Peat production and mining
- Updated (08.01.2020)
|67) Reduce the degradation of ecosystem services due to business operations, such as peat production and mining, for example, by reducing environmental impacts detrimental to nature and recreational use, and to traditional Sámi livelihoods, particularly where discharges into water and other emissions are involved, by enhancing the effectiveness of the sector’s own environmental protection measures, implemented using the best available technology.
|Responsible institutions: Ministry of Employment and the Economy, Ministry of the Environment
Status in 2018: The communication and exchange of information between the environmental administration and mining corporations have been improved. A voluntary environmental certificate has been introduced for mines. In 2015, the environmental authorities and mining corporations organised for the first time the joint event ”Environment and Mining”, which included discussions on, for example, legislative requirements and technological development.
The network for sustainable mining started in 2014, and it has been developing a environmental certification system for mines, in which class C denotes that the requirements are fulfilled, and the best possible class is AAA. The classification system will be customised to Finnish conditions.
The consequences of mining for inland waters and water management have been scrutinised especially after the damming accident of Talvivaara. In the extensive Kaihali Project, the water assessment system was extended to assess the dilution of mining waters and an operating model was generated to restore polluted lakes.
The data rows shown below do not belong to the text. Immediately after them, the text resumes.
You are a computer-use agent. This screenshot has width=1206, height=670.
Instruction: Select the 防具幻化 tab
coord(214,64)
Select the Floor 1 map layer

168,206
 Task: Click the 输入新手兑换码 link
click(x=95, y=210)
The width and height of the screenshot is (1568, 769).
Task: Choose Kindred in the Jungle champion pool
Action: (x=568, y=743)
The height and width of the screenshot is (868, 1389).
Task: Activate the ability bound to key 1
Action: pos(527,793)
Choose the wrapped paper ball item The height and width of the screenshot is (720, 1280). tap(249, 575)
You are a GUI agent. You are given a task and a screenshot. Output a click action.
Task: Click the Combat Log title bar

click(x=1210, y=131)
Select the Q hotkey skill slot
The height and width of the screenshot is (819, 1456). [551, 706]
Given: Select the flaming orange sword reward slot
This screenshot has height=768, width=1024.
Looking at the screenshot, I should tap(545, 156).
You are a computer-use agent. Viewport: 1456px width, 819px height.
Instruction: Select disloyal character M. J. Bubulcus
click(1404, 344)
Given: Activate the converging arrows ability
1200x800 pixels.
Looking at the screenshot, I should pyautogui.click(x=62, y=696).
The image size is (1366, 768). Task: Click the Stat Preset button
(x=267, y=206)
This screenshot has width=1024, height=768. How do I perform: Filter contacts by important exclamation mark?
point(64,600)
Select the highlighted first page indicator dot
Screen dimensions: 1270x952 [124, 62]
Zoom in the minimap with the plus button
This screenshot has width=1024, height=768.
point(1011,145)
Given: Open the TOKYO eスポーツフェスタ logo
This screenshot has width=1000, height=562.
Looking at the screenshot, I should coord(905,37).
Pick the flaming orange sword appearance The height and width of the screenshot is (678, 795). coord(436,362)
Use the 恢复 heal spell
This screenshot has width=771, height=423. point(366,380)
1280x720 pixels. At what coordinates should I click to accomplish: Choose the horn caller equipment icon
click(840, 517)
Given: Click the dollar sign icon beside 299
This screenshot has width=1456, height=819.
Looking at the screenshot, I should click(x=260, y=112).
In the 2010s, peat production facilities have developed water management by establishing more than 100 overland flow fields for nutrent and organic compound retention. In addition, in some areas, chemicals have been introduced and dams of limestone have been built to neutralise acidic waters. Since 2012, the water conservation outcome of old production facilities has been enhanced so that all areas have at least one wetland or field for overland flow. In the environmental licences of new production facilities, an all-year field for overland flow is required.
The supervision of the water protection of production facilities has been increased, and the water pollution load is being measured continuously throughout the year. At its most extensive phase, there were over 30 measurement stations, and now there are ten.
The transition of areas from peat production for other land use purposes has been accelerated. The most common alternatives are reforestation, cultivation or wetlands. By the end of 2018, about 1500 hectares (60 sites) of peat production areas have been transformed into wetlands. Thanks to quick succession, the wetlands develop quickly into biodiverse areas and sanctuaries for birds.